The monument consists of a bronze equestrian statue of Burnside atop a granite pedestal. The statue depicts Burnside overlooking a battlefield, with binoculars in his right hand and the horse's reins in his left. The horse is depicted with all four feet planted on the ground and also staring directly ahead. Burnside is dressed in his Civil War military attire. The statue itself is approximately 13.5 ft tall, with the horse measuring approximately 8 ft from the ground to its withers. The total statue is approximately 1.5 times life-size, with Burnside depicted as an approximately 9 ft tall man. The pedestal is divided into two parts, with the upper portion measuring 86 in tall and the lower portion measuring 26.5 in. The upper pedestal covers a rectangular area of 89 in by 14 ft, while the lower part has side measurements of 8 ft and 18 ft. By comparison, the original pedestal measured roughly 15 ft or 16 ft tall, making the total original height of the monument about 31 ft. Today, the total height is roughly 20 ft. The base of the statue bears markings from both the sculptor (Launt Thompson 1887 Sculptor) and the foundry (The Henry-Bonnard Bronze Co. 1887.), while the front of the pedestal bears the inscription "BURNSIDE".

=== Analysis ===
In an 1887 encyclopedia of art, Samuel Greene Wheeler Benjamin stated that the statue was "a work of considerable merit" and compares it favorably to other equestrian statues in the United States, such as Thomas Ball's statue of George Washington in Boston, John Quincy Adams Ward's statue of George Henry Thomas in Washington D.C., and Henry Kirke Brown's statues of Winfield Scott and George Washington in Washington, D.C., and New York City, respectively.
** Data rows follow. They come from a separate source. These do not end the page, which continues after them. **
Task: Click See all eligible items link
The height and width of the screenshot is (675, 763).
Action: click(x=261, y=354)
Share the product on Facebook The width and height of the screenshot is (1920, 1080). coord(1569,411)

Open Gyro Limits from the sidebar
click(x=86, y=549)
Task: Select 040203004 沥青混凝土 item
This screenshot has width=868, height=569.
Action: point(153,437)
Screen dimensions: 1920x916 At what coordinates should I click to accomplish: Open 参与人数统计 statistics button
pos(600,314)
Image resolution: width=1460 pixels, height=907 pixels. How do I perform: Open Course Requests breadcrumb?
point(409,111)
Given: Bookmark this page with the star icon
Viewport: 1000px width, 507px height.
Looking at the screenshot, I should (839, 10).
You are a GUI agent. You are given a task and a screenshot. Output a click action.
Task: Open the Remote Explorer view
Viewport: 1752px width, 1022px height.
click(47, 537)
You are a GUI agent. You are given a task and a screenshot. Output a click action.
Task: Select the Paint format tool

However, in the same review, Benjamin stated that while all of those statues were "meritorious works", "none are of the first rank". Meanwhile, an 1891 article in The American Architect & Building News gave the following review: "Considering the character of the sculptor's previous work, this, his only piece of equestrian sculpture, is surprisingly good. It is sober, dignified, well-composed and, though the modelling is commonplace and hardly bears examination, the whole monument is deserving of a much better site than has been accorded it, for it is pushed aside to one end of an irregular-shaped square near the railroad station, where it is hemmed about by cars, carriages and wagons; but the squalor and bustle of its surroundings do but enhance and make conspicuous the virtues of a quiescent pose in a public statue." A 1965 catalogue from the Metropolitan Museum of Art states that many of Thompson's Civil War-related statuary, including the Burnside statue, were designed "in the heavy-handed, cast-iron, realistic style that prevailed between 1865 and 1895."